After “Fresh Prince,” they lost touch. In the mid-nineties, he wrote for “MADtv,” and she wrote for “Tracey Takes On . . . ”—wild, subversive sketch shows. Then, in 2004, Shepard’s agent handed him a script for a cable series about a pot-dealing single mother. One character, a black supplier named Conrad Shepard, echoed elements of Devon Shepard’s life story: Devon had dealt weed, even while working on “Fresh Prince.” He loved the script, which had no writer’s name on it, and told his agent, “I gotta be on this show.” The agent asked him if he knew the creator: Jenji Kohan. Shepard said, “Do I fucking know her? If your white ass don’t put me in the room, I’m gonna choke the shit out of you.”
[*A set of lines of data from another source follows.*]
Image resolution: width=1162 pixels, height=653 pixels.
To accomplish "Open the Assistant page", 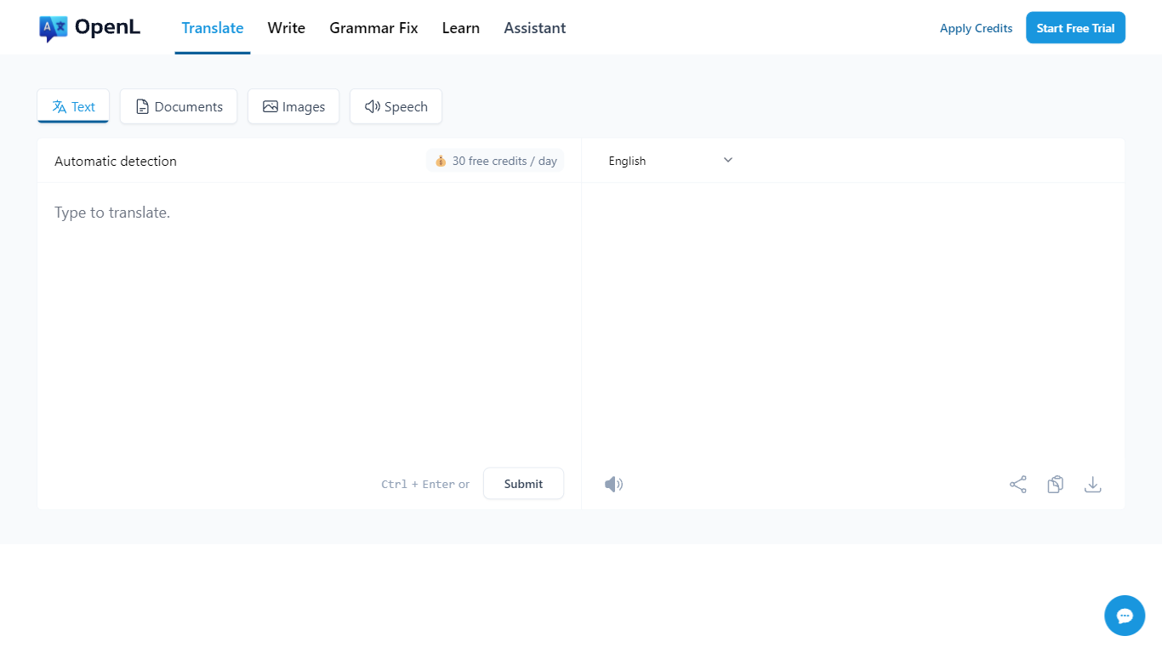I will click(x=534, y=28).
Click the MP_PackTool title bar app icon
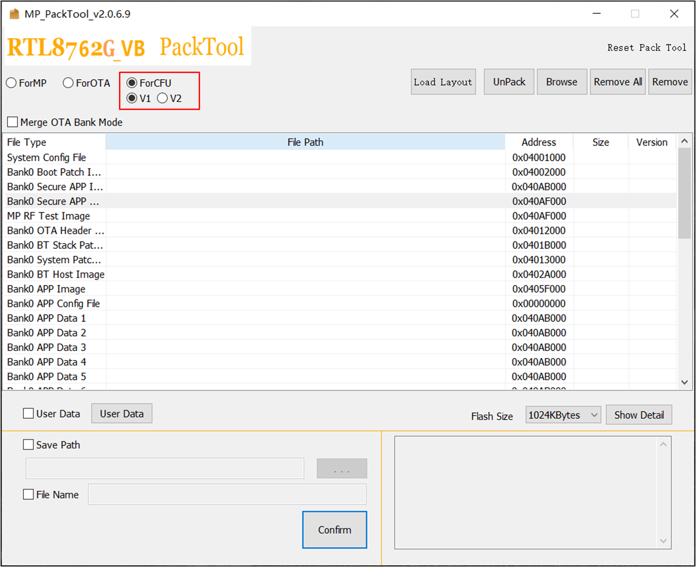696x567 pixels. 14,14
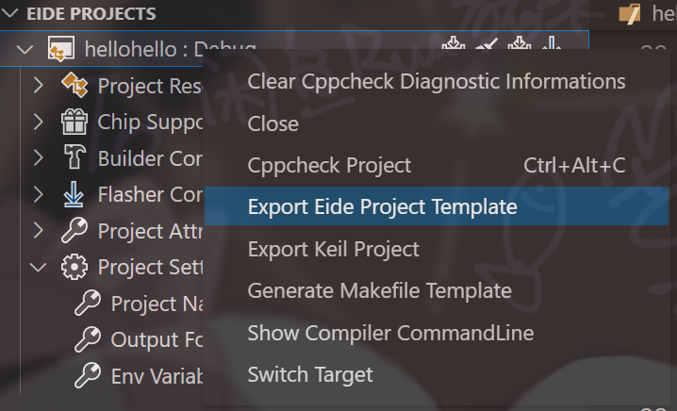This screenshot has height=411, width=677.
Task: Expand the Builder Configurations node
Action: tap(39, 158)
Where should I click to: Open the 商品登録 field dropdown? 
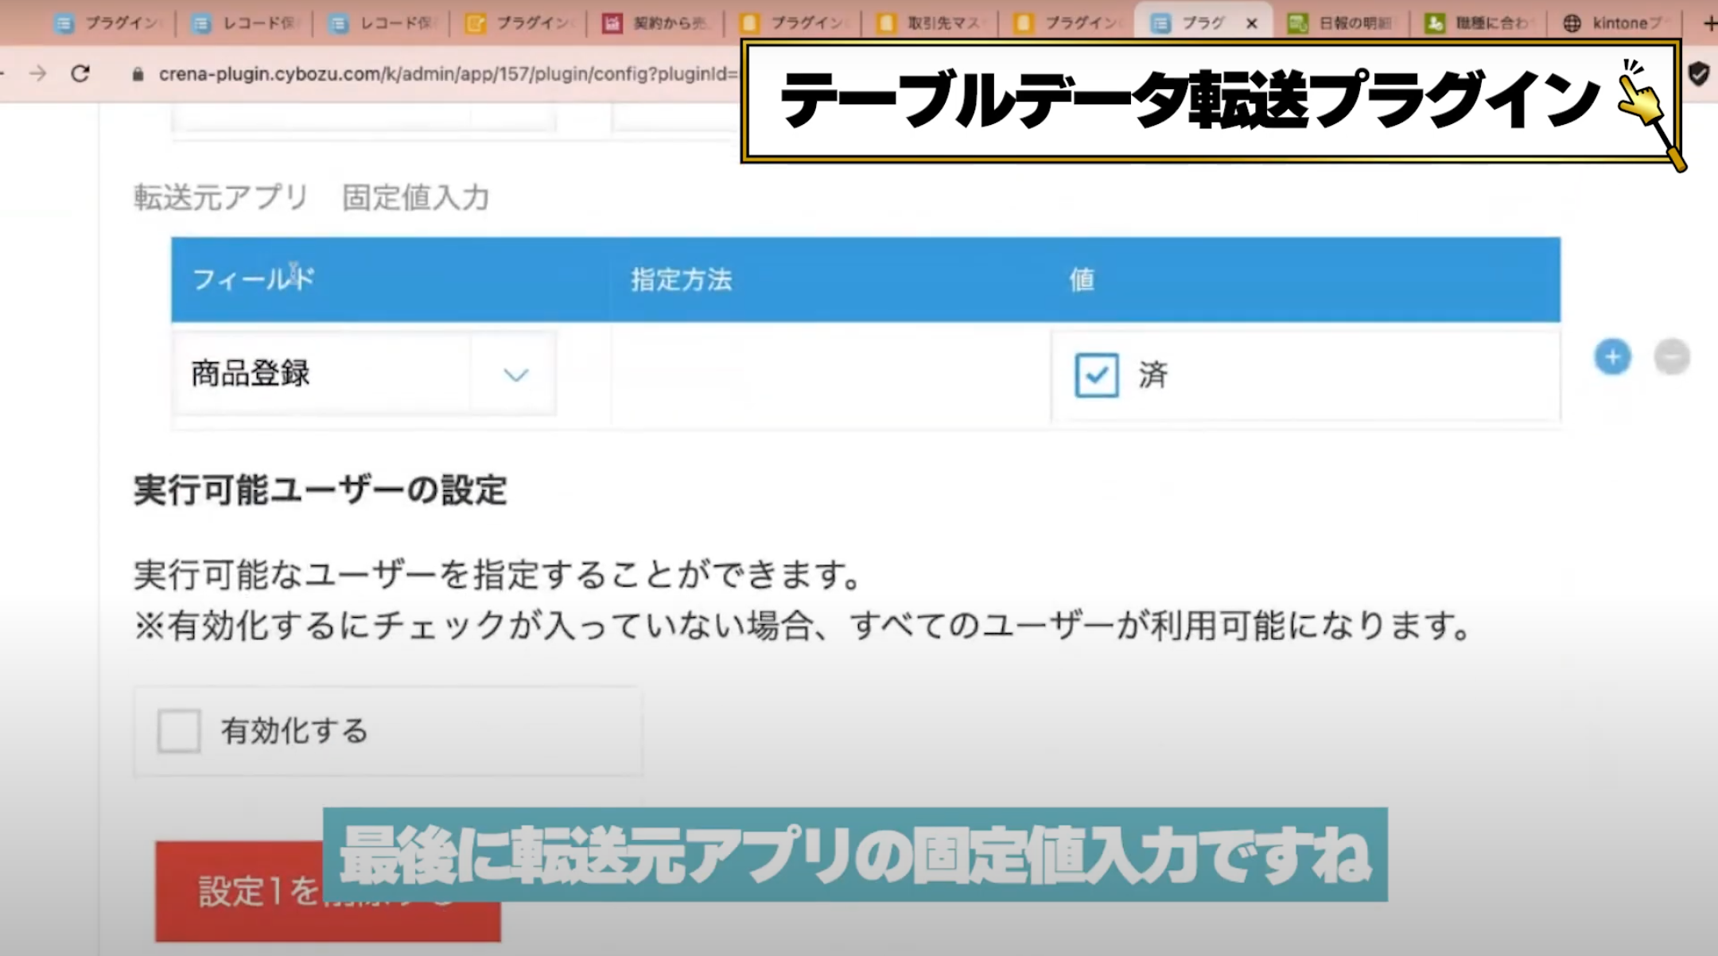click(364, 373)
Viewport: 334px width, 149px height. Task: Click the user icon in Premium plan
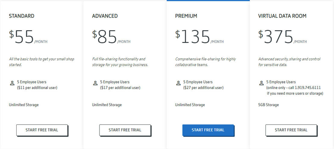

Shepard wrote for “Weeds” for three years. Kohan was a dream boss, he said, because she was just as curious, energetic, and easily bored as she had been on “Fresh Prince.” “Jenji has A.D.D.,” he said. “It was like having a class clown as your boss.” The writers played hours of online poker, and to open things up Kohan issued weird challenges: “She would say, ‘I want you to end each scene with a curse word and then start with a curse word.’ Or ‘Have someone hold a cup, and then have a cup go through the whole episode.’ ” Shepard was used to being pigeonholed; at job interviews, he was told, “If we add a black character, we’ll call you.” Although, to his frustration, many people thought that he was responsible for the black dialogue on “Weeds,” he actually wrote more scenes for the white main character, who was played by Mary-Louise Parker. Kohan wrote for all the characters, including Conrad and Heylia, another African-American supplier. In Shepard’s view, empathy and talent outweighed identity. Outsiders could sometimes take bigger risks, because they were less constrained by the burdens of representation. “The person inside the party is always going to have a different perspective than a person looking in the window,” he said.
To break up the monotony, he and Kohan playacted an imaginary TV show called “Djembe,” about an African man who was married to a white suburban woman. The gag eventually made it into an episode. The premise was that Djembe couldn’t speak, and communicated by banging on a drum. “You would have thought we were all fucking crazy and racist,” Shepard said, cracking up at the memory. “We were just so free.”